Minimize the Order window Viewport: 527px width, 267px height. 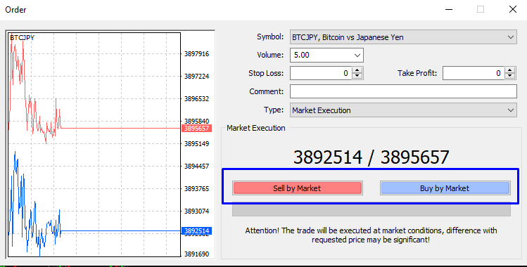[449, 9]
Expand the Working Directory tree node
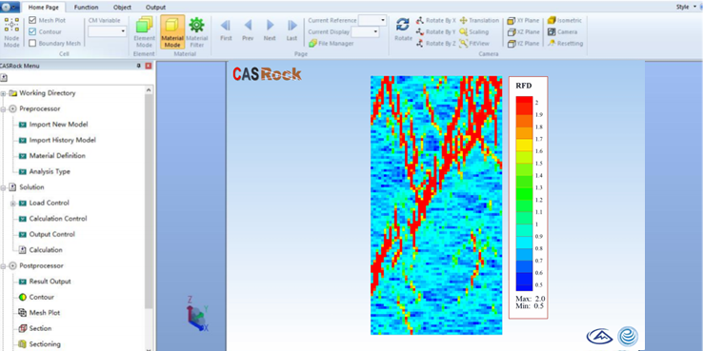Image resolution: width=703 pixels, height=351 pixels. pyautogui.click(x=3, y=93)
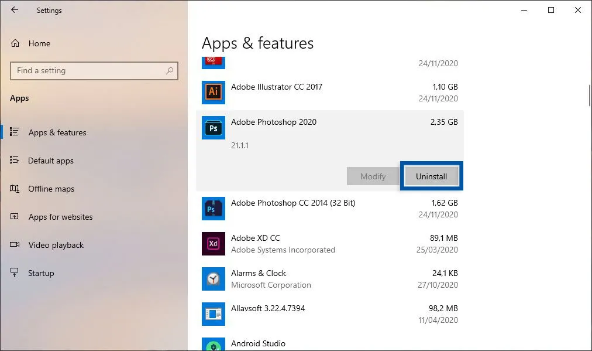Expand the Android Studio entry
This screenshot has width=592, height=351.
point(328,344)
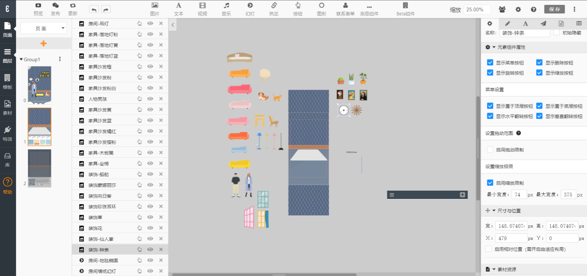Select the 家具沙发黄 layer
Screen dimensions: 587x276
point(100,110)
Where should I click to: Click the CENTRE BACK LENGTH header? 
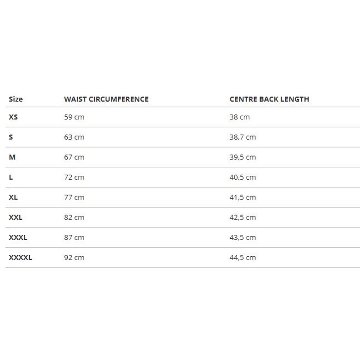click(269, 99)
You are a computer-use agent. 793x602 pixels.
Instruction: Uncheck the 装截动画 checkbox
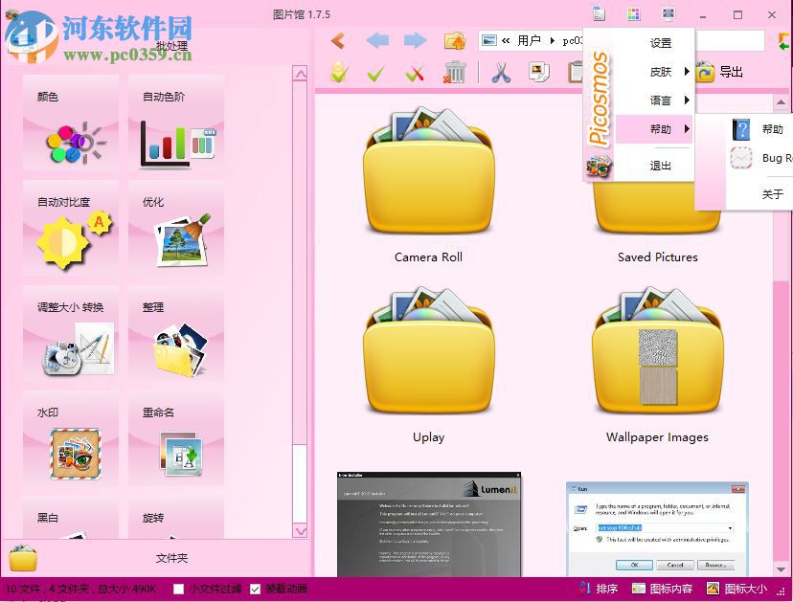[x=255, y=589]
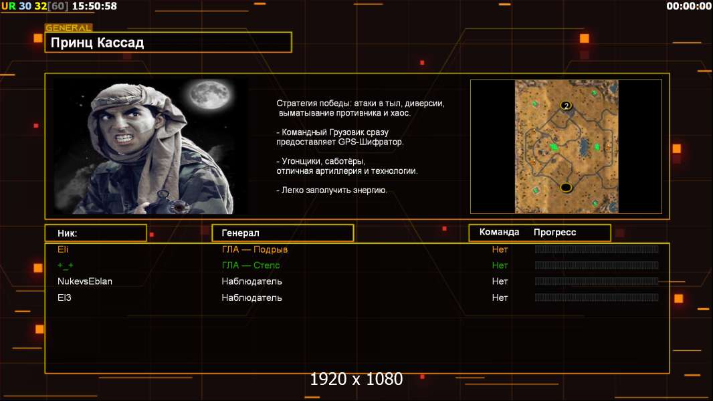Click the Прогресс column header
This screenshot has width=713, height=401.
pos(554,232)
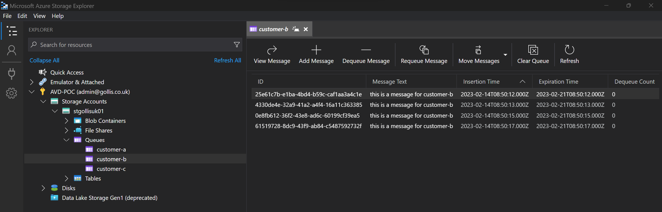662x212 pixels.
Task: Expand the Blob Containers node
Action: (66, 121)
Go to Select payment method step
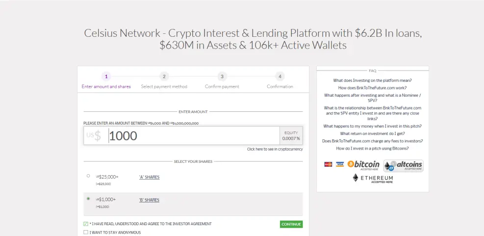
....
▸ **AIM OF THE EXERCISE**
Give the lines from the one containing "Instruction: Uncheck the 装截动画 checkbox" through the final line of the material again, exactly and in full, but without pictures.

▸ **WORKED SOLUTION**
Instruction: Uncheck the 装截动画 checkbox
[x=255, y=589]
Click the Прогресс column header
This screenshot has width=713, height=401.
pos(554,232)
662x212 pixels.
Task: Expand the Blob Containers node
Action: (66, 121)
Go to Select payment method step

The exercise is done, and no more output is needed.